I’m still learning, so ask your doctor before ingesting any of my tips, but my sense is: Write the thing first. Start with enough of a structure and theme so that you can push through to the conclusion and don’t worry how long/short it’s running. I view the first draft as packing a suitcase – cram everything in and worry about closing it later. Be ruthless in the edit. I think you can approach writing a story as a craftsperson, but your editing needs to have a wholesale mindset – every scene, character, emotion and joke represents a block of words lashed together to be delivered on consignment. A twist, for example, will eat a significant proportion of your 1,500 words. Ask yourself how much plot you need, or whether there’s a straighter way to tell the story. If you can combine characters, lose a description, cut dialogue, do it. Finally, write often and have different stories on the stove. It may be your fantastic opening is actually a great flash in disguise; your three-generation Moldovan family saga is a novella in waiting. Go back through stories that were submitted unsuccessfully and reshuffle them for another contest, another opportunity.

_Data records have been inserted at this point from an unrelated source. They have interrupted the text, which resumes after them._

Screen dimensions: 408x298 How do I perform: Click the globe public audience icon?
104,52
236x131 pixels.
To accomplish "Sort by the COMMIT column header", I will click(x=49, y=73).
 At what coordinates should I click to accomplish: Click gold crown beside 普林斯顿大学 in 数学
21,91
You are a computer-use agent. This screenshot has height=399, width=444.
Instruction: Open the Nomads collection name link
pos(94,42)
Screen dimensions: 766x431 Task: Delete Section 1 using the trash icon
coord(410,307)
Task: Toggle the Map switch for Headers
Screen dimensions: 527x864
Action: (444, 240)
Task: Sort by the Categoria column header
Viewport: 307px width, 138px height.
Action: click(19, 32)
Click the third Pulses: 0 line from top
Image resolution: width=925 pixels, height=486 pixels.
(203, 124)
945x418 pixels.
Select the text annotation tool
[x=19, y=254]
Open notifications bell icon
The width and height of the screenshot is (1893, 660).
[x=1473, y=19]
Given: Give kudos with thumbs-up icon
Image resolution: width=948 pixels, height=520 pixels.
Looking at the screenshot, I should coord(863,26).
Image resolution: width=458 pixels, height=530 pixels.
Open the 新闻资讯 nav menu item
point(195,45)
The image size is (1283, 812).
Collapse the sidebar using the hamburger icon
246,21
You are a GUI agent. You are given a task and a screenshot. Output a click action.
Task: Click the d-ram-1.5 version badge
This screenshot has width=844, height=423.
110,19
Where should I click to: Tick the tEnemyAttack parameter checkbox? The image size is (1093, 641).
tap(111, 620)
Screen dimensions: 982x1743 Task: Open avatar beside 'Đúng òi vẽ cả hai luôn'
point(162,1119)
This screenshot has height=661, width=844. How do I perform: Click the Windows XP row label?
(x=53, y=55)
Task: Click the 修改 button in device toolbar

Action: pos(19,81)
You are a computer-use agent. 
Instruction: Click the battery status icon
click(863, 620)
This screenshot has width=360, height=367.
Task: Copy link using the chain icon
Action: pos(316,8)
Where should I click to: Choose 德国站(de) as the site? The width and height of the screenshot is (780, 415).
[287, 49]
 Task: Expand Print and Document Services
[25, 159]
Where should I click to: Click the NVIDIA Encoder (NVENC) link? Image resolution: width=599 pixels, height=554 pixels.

- What's the best thing and the hardest thing about writing competitions?
The core thing is that you have to learn what kind of writer you are, and the only way to do that is by writing and sharing your work. I think competitions and journal submissions are a good way to navigate that territory. The most enjoyable element is the community, seeing names you know crop up in shortlists and following them through social media. There are three or four writers I keep seeing (who keep beating me) whose work is stunning, so tracking their development is a real privilege. Obviously, the hardest thing is losing, getting nowhere, but that’s part of the package.
- Lastly, do you recommend the writers to give it a go on LISP? Absolutely. It’s a really well-structured contest and there’s a lot of great work on there.